A recent decision by the Supreme Court of California clarified a bedrock principle of contract law: Parties who are jointly and severally liable on an obligation may be sued in separate actions. The decision in DKN Holdings, LLC v. Faerber clarified that separate actions against multiple parties are permissible because joint and several liability does not implicate the claim preclusion doctrine. Although a breach of contract may constitute a single wrong, the plaintiff has separate breach of contract claims against each of the defendants alleged to be jointly and severally liable.
In order to understand the Court’s recent decision, one must understand joint and several liability as well as the claim preclusion. A joint and several contract is a contract that is made both separately with each promisor and jointly with all the promisors. Parties to a joint and several contract are thus bound jointly, so they are liable for the entire obligation, and severally, so each may be sued separately for the entire loss. This allows individual promisors to be sued for enforcement of a contract without joining all co-promisors.
The claim preclusion doctrine prevents re-litigation of the same cause of action in a second suit between the same parties or parties in privity with them. Claim preclusion arises if a second suit involves: (1) the same cause of action (2) between the same parties (3) after a final judgment on the merits in the first suit. If claim preclusion is established, it operates to bar re-litigation of the claim altogether.
The relationship of these two doctrines was at the center of DKN Holdings, LLC v. Faerber. In that case, DKN leased commercial space to three leasees. The lease provided that the leasees had “joint and several responsibility” to comply with the lease terms. One of the leasees sued DKN for breach of contract, among other causes of action. DKN cross-complained for rent and other monies due. All leasees were originally named in the cross-complaint, but only the plaintiff was served. The other two leasees were dismissed without being served. After a bench trial, the court rejected the plaintiff’s claims and awarded $2.8 million on DKN’s cross-complaint.
Before the statement of decision was filed, DKN sued the other remaining leasees in a separate action. One of those leasees demurred, arguing that, because DKN’s rights under the lease had been adjudicated in the previous action, the suit against the remaining leasees was barred by claim preclusion. The trial court sustained the demurrer, and the Court of Appeal affirmed.
On appeal, the Supreme Court of California held that claim preclusion did not apply.
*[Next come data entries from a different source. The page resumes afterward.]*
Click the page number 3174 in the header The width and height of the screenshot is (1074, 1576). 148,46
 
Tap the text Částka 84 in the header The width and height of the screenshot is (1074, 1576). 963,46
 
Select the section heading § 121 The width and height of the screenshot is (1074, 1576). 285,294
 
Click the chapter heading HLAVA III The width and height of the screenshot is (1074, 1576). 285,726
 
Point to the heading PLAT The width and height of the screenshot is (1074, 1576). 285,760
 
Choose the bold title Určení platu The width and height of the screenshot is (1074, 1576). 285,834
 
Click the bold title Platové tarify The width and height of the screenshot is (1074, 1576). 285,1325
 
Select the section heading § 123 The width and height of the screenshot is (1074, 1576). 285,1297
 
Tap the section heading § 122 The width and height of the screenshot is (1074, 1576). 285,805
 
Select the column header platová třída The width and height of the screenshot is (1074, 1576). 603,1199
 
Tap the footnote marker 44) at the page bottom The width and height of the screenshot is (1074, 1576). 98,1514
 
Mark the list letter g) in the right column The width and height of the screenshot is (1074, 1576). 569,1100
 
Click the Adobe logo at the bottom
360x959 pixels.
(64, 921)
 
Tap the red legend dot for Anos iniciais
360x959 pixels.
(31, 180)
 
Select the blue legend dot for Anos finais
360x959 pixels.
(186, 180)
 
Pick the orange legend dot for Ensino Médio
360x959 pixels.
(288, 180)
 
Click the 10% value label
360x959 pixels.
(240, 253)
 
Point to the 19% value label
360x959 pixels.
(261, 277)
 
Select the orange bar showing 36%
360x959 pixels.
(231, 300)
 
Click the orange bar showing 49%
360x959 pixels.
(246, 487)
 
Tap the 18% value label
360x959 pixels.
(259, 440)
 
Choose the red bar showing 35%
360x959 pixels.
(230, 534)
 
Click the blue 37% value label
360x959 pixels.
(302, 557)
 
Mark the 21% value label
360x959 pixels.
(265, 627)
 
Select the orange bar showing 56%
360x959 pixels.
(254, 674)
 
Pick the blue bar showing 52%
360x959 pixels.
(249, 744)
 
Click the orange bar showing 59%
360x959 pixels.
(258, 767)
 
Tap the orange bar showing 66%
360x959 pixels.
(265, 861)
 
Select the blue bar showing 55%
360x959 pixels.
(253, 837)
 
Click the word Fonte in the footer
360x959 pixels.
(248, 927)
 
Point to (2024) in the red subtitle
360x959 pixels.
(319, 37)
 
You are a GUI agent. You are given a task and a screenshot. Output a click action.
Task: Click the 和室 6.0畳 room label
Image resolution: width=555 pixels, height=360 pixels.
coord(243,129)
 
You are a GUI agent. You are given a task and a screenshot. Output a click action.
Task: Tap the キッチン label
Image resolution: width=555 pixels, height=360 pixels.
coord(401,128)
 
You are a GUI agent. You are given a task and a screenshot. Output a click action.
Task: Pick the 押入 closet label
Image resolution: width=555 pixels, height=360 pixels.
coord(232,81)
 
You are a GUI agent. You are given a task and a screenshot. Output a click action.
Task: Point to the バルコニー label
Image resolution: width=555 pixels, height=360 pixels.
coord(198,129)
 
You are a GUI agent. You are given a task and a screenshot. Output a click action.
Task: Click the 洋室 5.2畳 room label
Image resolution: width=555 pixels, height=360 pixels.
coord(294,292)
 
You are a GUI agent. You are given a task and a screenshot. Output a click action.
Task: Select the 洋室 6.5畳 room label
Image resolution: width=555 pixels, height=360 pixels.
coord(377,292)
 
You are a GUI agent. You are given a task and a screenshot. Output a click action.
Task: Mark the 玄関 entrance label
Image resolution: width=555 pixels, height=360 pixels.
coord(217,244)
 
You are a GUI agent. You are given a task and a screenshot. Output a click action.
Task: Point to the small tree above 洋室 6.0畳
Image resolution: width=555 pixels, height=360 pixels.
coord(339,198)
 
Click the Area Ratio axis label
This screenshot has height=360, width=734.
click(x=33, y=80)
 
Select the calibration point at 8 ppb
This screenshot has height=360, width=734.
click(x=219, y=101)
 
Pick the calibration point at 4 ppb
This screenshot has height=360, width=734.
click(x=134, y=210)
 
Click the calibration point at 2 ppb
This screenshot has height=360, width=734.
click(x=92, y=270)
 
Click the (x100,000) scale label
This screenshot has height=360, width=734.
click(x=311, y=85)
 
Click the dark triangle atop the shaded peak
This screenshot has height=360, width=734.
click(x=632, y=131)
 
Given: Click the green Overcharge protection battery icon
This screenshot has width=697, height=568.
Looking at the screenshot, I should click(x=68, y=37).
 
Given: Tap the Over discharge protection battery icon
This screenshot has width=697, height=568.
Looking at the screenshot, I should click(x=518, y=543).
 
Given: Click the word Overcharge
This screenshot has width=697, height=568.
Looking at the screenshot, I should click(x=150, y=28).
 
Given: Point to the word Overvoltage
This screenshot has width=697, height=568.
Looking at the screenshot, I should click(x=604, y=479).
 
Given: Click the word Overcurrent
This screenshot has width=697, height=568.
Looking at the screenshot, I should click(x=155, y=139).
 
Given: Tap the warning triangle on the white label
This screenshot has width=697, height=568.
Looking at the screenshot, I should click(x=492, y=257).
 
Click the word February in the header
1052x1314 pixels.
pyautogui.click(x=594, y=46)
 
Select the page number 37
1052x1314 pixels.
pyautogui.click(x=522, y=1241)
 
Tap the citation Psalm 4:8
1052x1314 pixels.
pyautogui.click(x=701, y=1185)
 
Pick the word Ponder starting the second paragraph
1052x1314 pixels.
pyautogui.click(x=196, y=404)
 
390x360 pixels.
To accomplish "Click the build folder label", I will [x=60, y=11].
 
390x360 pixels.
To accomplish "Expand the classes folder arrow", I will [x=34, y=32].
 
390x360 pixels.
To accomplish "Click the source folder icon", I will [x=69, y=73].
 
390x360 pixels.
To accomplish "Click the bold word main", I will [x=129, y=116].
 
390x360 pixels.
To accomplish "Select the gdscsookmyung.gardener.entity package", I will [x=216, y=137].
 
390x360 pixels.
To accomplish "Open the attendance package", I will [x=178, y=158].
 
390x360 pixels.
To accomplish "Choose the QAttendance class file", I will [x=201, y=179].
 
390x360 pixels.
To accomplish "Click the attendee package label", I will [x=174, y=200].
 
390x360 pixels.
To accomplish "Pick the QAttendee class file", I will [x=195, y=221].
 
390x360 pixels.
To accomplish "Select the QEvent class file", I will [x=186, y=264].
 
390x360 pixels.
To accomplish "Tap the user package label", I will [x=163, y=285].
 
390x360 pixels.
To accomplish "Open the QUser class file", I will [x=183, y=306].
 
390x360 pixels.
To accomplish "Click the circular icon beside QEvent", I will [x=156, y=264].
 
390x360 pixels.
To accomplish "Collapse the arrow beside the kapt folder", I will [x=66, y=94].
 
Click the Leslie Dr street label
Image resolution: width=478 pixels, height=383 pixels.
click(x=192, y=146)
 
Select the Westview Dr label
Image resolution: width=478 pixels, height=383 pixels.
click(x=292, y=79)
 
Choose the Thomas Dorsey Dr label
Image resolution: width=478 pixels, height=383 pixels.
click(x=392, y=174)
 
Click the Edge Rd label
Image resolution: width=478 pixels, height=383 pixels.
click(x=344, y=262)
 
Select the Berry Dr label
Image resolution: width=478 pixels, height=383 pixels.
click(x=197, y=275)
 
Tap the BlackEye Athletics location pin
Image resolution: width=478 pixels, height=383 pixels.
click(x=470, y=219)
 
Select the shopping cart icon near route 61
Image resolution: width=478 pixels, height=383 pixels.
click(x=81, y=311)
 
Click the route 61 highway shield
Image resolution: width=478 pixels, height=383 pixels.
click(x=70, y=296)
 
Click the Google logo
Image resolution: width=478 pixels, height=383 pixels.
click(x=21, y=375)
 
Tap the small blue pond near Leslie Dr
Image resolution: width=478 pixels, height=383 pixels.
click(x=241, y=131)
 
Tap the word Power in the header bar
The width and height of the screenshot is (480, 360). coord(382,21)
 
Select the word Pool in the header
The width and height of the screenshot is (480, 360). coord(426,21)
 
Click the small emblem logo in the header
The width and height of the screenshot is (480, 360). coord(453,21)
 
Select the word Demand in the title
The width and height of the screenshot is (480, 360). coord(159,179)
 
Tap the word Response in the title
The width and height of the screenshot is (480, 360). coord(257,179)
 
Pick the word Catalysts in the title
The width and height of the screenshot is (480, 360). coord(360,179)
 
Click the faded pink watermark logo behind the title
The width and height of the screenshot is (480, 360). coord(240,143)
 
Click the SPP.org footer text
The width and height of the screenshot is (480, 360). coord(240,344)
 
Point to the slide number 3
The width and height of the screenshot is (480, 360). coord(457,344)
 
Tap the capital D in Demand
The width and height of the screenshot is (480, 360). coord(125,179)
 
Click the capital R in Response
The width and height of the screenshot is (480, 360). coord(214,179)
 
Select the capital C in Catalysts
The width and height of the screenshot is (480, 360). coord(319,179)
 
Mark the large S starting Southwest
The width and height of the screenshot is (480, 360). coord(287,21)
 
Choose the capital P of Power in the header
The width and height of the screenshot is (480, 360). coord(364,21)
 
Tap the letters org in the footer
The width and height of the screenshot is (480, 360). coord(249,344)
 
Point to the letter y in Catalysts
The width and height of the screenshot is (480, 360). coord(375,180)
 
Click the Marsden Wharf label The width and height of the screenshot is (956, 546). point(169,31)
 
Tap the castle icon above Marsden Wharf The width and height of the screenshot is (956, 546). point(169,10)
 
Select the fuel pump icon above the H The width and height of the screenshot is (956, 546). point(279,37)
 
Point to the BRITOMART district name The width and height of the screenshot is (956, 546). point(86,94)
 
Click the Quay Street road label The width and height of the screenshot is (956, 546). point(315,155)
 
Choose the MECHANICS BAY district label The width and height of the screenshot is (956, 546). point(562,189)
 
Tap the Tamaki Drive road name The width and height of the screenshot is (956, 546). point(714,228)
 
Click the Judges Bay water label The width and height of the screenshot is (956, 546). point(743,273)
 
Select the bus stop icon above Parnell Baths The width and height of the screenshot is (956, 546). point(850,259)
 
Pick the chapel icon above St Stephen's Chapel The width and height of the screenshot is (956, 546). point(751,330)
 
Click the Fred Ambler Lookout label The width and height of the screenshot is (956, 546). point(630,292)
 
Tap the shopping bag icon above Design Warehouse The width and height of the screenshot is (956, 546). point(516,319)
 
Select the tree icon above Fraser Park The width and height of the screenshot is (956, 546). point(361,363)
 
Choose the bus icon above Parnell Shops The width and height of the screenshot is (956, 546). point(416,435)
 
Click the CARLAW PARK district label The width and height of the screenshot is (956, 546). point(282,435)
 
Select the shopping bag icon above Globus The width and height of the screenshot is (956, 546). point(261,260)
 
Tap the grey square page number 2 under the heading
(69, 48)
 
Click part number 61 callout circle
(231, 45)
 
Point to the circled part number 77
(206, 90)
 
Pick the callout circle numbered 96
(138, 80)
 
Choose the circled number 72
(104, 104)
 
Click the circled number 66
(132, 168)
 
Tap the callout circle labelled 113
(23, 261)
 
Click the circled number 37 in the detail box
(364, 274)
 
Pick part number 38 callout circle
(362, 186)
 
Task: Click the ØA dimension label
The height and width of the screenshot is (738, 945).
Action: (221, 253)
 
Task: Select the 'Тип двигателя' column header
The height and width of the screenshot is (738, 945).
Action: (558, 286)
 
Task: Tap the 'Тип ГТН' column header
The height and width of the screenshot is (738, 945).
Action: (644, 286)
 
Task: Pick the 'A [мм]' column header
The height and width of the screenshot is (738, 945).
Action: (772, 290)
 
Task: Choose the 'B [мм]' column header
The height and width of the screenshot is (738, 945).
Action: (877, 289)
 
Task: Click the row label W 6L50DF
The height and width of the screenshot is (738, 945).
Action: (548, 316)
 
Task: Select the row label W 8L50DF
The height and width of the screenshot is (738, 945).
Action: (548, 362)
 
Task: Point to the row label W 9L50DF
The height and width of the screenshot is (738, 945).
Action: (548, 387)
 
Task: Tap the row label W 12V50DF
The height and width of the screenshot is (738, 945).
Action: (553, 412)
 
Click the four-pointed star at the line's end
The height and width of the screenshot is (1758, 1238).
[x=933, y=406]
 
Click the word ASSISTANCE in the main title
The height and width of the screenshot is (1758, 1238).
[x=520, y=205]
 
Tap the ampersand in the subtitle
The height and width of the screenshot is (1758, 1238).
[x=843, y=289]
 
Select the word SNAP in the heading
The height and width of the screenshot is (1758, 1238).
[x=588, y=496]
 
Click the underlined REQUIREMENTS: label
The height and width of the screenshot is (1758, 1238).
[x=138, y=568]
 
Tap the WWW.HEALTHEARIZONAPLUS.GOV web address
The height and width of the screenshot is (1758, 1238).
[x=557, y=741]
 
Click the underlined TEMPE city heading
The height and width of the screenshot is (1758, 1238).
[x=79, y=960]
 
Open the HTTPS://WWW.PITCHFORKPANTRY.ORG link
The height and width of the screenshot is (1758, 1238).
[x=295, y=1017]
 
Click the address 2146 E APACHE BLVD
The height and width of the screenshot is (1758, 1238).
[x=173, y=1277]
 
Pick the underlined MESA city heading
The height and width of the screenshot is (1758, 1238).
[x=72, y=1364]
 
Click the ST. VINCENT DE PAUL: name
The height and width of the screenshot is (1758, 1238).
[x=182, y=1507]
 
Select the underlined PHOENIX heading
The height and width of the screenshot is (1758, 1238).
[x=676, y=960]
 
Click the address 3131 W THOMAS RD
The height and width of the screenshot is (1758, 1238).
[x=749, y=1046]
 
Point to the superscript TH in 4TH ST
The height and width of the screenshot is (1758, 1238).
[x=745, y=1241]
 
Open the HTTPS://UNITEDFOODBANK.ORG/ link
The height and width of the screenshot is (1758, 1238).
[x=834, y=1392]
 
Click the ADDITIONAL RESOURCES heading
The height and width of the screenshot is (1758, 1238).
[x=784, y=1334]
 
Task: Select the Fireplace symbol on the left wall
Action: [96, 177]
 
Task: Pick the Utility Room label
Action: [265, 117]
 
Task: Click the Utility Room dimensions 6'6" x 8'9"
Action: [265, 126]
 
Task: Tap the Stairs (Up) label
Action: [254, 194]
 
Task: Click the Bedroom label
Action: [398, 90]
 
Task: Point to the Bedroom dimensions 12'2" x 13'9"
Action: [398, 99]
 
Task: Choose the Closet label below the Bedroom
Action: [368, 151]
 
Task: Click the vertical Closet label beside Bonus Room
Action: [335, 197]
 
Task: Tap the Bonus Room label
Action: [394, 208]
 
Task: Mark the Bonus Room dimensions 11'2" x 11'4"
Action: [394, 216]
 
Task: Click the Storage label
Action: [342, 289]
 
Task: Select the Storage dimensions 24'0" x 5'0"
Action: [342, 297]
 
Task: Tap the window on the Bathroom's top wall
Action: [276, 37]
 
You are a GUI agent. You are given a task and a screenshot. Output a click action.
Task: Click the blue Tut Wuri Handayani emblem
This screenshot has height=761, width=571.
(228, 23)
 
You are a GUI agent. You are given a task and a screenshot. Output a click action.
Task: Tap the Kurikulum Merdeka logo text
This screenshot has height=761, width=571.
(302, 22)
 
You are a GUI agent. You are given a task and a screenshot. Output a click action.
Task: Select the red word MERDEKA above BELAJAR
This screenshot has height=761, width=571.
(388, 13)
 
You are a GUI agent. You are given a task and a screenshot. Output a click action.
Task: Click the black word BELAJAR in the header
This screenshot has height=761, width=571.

Because claim preclusion only bars repeated claims for the same relief between the same parties, a judgment in an action does not bar a judgment in a later action alleging the same claim of wrongdoing as long as the suits are against different parties. Only a satisfaction of the contractual obligation would bar DKN from suing the remaining leasees. Here, because the judgment from the first lawsuit had not been satisfied when the second suit was filed, the second suit was permissible.
The Court’s decision highlights the importance of understanding the application of the doctrines of claim preclusion, issue preclusion, and joint and several liability. It likewise demonstrates that even if a co-obligor on a contract is not joined in a first lawsuit, there is still a risk of liability in a subsequent action.